# [TASK BRIEF]
Duplicate everything from the line containing "This screenshot has" down to the line containing "coord(422,139)", including both of those lines, and leave the pictures out of your answer.

# [RAW DATA]

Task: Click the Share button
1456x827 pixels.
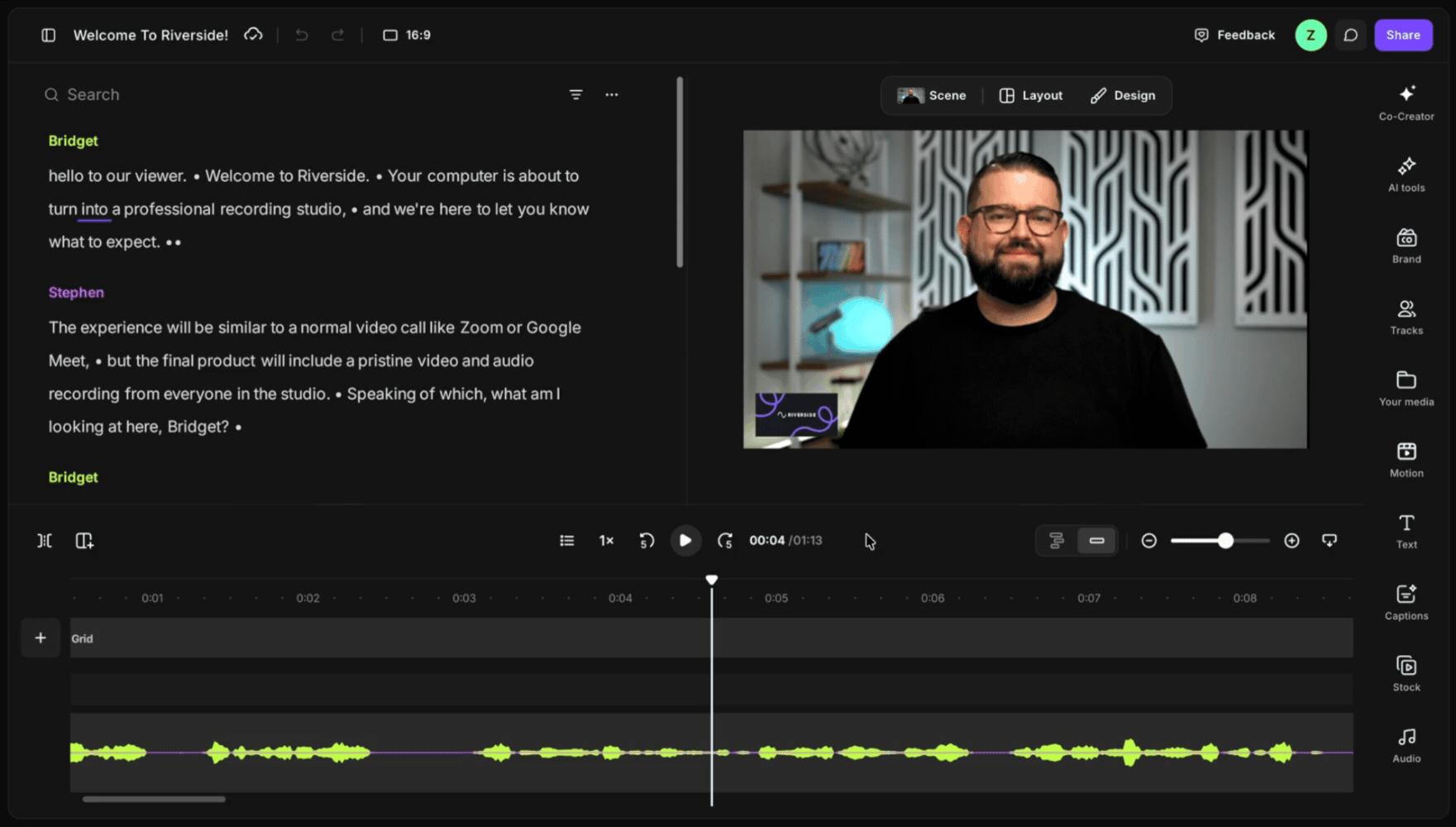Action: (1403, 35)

* * *

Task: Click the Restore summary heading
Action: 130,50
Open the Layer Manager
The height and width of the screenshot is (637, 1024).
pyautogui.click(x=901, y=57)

...

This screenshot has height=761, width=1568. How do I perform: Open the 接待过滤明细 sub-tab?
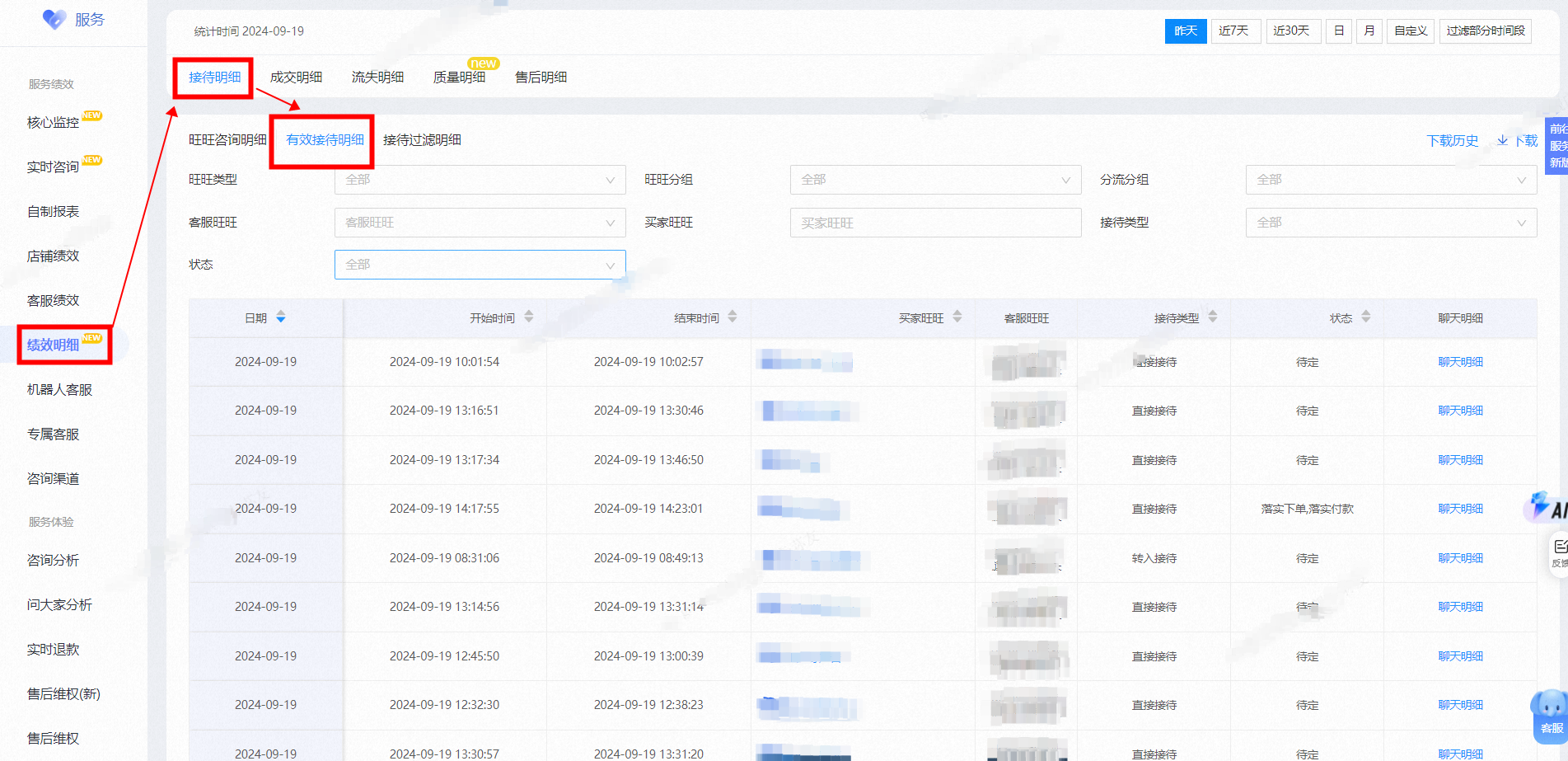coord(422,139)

# [FINAL RESULT]
This screenshot has height=761, width=1568. How do I perform: Open the 接待过滤明细 sub-tab?
coord(422,139)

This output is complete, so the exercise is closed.